MK News reports that
A petition to rename Milton Keynes has been launched after the disappointment of the city status campaign.
Should the petition eventually be successful, Milton Keynes Garden City would become the third garden city after Welwyn and Letchworth.
The online petition was launched by MK Central railway station worker Charles Ashbury, from Neath Hill, after Milton Keynes lost out to Chelmsford in its bid to officially be called a city last week.
He said: “Quite a lot of us who work at the station are proud of Milton Keynes and we thought it was an awful shame we lost out.
“We thought a way around that would be to go along the same lines as Welwyn and Letchworth and change to Garden City.
Mr Ashbury feels that, because of Milton Keynes’ parks and other aspects, it rightly deserves to be called a garden city, and he also thinks it will change outside perceptions.
Although a counter-petition has already been launched, David Foster, chief executive of The Parks Trust which is responsible for green spaces, said: “What an interesting idea and it’s not a silly one. Milton Keynes is actually the culmination of the garden city movement and many of the principles that were employed in the original garden city of Letchworth have in fact been used with great success here.”

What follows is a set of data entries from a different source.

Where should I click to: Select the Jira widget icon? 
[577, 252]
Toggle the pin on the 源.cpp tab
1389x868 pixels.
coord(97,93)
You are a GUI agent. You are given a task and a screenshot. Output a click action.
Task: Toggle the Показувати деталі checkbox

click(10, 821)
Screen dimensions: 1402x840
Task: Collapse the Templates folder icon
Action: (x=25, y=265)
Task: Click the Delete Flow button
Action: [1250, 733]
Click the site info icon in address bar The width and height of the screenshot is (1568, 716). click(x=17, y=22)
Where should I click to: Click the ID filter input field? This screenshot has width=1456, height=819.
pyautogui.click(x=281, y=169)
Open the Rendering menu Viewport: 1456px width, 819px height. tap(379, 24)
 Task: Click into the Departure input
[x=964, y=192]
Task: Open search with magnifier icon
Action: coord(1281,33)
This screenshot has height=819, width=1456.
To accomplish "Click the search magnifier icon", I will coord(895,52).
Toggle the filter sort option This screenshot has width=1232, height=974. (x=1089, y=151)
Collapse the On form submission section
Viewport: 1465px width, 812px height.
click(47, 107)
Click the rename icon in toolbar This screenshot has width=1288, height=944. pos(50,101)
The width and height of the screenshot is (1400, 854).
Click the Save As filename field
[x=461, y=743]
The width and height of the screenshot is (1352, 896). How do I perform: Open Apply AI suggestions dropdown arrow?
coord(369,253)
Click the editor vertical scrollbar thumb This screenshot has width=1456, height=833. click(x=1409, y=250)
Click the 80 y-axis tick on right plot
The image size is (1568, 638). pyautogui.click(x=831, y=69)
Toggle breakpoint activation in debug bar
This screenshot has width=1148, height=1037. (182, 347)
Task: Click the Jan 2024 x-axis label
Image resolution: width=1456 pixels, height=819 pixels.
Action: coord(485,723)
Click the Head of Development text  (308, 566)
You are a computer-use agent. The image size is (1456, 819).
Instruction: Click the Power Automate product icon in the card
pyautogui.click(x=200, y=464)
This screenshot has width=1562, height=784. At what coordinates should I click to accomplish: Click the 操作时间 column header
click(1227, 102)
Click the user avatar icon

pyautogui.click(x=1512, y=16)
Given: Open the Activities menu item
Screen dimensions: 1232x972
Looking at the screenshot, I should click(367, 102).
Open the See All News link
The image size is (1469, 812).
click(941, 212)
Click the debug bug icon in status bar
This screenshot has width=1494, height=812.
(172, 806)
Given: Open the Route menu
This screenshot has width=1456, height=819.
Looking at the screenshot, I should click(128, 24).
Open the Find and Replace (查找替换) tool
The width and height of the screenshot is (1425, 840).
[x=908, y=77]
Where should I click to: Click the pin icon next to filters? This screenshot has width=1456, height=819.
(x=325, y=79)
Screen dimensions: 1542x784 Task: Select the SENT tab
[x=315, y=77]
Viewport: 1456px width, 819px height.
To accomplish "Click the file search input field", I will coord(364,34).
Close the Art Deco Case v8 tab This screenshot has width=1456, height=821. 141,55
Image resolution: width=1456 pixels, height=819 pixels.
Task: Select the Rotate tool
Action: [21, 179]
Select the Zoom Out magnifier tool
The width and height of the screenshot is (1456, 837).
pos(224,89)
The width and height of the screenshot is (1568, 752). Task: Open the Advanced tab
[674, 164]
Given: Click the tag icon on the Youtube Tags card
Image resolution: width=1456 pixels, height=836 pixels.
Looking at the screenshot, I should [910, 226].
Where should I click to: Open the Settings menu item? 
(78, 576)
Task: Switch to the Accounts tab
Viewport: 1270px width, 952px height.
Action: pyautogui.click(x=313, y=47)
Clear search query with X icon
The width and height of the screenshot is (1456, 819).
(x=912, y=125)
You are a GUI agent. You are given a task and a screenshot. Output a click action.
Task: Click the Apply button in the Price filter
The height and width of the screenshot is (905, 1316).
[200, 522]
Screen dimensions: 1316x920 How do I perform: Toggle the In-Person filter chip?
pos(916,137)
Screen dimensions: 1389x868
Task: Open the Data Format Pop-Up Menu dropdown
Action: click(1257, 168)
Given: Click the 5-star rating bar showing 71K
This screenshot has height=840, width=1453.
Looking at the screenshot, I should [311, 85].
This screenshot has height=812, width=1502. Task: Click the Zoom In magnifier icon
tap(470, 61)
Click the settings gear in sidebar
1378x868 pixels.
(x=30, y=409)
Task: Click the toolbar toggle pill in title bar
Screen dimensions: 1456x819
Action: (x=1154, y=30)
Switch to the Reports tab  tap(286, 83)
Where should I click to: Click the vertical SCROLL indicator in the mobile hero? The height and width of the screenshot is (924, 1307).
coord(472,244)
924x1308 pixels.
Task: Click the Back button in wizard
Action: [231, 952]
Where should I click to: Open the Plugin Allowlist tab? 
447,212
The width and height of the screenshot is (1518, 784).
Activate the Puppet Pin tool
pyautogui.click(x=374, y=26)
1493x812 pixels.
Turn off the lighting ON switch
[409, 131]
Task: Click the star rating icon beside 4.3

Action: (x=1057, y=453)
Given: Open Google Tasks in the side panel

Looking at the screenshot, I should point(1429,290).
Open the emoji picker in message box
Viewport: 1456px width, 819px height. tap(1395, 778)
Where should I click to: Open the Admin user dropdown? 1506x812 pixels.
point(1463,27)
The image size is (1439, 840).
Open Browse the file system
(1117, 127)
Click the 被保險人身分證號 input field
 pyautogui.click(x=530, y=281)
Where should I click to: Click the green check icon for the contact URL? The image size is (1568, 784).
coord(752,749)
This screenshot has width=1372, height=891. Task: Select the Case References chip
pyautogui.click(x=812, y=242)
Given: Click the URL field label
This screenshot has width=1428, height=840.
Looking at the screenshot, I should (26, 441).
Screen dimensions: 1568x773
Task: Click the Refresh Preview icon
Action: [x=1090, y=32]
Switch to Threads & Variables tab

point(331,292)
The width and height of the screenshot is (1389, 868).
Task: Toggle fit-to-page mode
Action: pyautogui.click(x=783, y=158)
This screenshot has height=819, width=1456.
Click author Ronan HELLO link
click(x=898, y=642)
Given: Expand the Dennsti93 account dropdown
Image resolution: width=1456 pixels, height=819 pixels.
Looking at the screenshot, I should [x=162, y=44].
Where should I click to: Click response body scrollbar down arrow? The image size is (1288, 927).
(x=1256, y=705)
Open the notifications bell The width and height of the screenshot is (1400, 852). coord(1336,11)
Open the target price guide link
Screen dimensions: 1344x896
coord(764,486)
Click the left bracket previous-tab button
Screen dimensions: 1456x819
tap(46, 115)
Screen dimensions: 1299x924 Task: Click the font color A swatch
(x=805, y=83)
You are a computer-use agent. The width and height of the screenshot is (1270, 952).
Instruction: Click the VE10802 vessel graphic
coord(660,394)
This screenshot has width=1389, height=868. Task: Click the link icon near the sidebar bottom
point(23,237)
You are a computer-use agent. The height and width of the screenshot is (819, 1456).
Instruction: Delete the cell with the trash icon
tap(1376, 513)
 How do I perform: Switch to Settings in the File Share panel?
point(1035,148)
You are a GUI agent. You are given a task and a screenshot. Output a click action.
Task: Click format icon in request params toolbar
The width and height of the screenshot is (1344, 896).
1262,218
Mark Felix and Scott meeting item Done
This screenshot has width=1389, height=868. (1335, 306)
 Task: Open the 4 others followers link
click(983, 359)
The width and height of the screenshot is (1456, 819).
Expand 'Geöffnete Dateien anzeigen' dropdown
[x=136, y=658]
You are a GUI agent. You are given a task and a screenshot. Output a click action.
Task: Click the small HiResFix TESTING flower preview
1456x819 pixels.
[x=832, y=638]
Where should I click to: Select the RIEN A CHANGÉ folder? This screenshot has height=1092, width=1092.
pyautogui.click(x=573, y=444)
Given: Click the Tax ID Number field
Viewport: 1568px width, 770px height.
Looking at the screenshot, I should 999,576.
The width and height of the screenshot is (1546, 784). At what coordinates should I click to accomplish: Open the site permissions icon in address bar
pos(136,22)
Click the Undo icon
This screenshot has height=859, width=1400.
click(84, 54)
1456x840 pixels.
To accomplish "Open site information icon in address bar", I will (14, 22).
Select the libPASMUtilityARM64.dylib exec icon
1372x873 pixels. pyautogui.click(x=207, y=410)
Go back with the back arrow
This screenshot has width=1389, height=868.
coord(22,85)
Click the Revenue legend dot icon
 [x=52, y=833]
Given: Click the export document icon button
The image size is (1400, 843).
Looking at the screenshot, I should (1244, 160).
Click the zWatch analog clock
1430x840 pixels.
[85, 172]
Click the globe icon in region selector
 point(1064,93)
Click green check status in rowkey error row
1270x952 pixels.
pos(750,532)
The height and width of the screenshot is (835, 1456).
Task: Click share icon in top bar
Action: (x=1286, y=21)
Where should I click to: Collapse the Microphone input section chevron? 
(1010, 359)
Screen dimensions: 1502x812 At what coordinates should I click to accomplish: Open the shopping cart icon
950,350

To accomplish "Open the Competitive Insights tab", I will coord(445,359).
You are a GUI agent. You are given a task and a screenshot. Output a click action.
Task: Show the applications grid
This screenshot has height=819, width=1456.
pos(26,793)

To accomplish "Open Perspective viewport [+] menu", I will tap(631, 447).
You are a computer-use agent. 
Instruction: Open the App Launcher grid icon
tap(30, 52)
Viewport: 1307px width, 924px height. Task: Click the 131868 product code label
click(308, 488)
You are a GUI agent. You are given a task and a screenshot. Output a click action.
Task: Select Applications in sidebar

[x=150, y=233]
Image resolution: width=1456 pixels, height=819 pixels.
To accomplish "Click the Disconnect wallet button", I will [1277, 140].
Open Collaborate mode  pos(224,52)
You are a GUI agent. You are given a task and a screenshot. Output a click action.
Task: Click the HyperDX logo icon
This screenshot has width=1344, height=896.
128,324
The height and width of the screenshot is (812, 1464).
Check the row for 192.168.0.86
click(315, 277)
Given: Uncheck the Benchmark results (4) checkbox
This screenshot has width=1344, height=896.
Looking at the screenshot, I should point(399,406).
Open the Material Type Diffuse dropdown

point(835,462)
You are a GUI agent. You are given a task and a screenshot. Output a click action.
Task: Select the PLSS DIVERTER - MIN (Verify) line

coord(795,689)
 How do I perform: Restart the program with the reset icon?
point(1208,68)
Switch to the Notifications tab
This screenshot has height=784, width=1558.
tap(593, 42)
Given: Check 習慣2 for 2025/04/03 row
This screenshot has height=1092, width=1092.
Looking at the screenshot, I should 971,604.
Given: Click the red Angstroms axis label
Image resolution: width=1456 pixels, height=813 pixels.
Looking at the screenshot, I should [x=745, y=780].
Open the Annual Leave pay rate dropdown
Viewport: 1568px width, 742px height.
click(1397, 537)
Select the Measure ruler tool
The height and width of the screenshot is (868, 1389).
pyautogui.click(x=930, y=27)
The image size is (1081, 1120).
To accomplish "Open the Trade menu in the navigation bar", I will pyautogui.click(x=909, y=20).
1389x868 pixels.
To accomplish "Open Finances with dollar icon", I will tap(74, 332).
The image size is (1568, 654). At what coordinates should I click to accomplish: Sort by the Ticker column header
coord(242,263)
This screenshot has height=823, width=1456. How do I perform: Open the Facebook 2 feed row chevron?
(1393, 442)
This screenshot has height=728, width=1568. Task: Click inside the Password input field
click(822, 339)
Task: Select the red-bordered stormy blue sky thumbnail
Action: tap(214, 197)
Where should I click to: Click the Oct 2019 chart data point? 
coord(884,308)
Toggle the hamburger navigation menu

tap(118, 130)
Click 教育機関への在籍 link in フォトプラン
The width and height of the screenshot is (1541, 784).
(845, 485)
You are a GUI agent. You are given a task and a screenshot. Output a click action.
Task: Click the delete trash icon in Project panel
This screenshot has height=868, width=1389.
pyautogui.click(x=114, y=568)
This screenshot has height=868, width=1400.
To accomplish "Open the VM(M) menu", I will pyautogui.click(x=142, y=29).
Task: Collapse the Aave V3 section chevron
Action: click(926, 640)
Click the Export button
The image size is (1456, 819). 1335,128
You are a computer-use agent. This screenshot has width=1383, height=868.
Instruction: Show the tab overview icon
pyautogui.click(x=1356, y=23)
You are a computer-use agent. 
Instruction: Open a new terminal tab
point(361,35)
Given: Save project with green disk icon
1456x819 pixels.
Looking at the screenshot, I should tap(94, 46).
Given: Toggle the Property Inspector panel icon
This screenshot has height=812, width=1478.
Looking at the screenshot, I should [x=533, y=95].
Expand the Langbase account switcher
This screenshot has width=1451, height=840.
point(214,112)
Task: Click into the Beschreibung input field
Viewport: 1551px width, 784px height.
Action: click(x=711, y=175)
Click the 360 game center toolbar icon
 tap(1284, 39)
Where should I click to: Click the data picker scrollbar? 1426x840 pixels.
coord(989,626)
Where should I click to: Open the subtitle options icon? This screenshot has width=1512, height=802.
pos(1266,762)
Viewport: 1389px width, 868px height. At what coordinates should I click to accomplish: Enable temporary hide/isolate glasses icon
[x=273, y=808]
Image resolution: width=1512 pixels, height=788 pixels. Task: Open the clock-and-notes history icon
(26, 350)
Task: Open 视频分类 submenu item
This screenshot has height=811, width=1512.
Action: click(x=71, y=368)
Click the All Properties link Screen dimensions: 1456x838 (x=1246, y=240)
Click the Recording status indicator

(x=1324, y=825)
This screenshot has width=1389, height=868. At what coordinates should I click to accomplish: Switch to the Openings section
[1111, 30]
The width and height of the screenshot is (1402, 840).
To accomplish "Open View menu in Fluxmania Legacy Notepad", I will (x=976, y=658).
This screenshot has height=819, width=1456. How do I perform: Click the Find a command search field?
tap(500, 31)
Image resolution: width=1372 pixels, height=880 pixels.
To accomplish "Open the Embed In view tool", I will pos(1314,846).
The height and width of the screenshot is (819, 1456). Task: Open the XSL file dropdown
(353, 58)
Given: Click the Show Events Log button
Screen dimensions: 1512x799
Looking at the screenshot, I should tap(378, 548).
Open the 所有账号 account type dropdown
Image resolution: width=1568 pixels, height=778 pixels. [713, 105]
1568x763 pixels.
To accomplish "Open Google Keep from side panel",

Sorry but rather than being the ‘culmination of the garden city movement’ it was expressly masterplanned as its anthesis.
Walter Bor its masterplanner was greatly influenced by Melvin Webber. Indeed MK is very much the spatial expression of Webber’s ideas. For Webber the car meant we no longer needed spatial closelness. In his 1964 paper 1964 paper Urban Place and the Non-Place Urban Realm introduced the idea of ‘community without propinquity.
Howard, Unwin and John Nolen (who built more Garden Cities, in Florida, than anyone else) envisaged a community with propinquity, where facilities were within walking distance, and of walking distance of public transport and where regional highways were separated out. Don’t think for a moment that Unwin belonged to a pre-car age. Much of his work is about managing the car and parking, indeed he is one of the first architects to take this issue seriously. For example Letchworth has the world’s first roundabout (though it was a French idea).
By contrast Milton Keynes was designed on a rigid grid, rather than a deformed grid with radial roads like Garden Cities. Rather than placing community facilities at the centre of neighbourhood units they were designed to be placed on their corner, so you might have to cross lanes of traffic. As masterplanned Milton Keynes was not a pedestrian friendly place. Of course like any town implementation principles changes and in later phases grid squares were much more ‘urbanist’ in their design principles.
There are many good thinks about MK today. notably its parks system and its management. The Parks Trust through have been wrong in my view at attempts to update the masterplan rules of the city to include more smart growth and urbanist principles.
If MK was a Garden City would not Walter Bor have christened it one? Indeed MK is highly influential to those that reject most forcefully new urbanist and Garden City principles, the landscape urbanism school (Koohaus and the Harvard Crowd) who dream of giant cities of roads designed to view parks as you drive past at speed.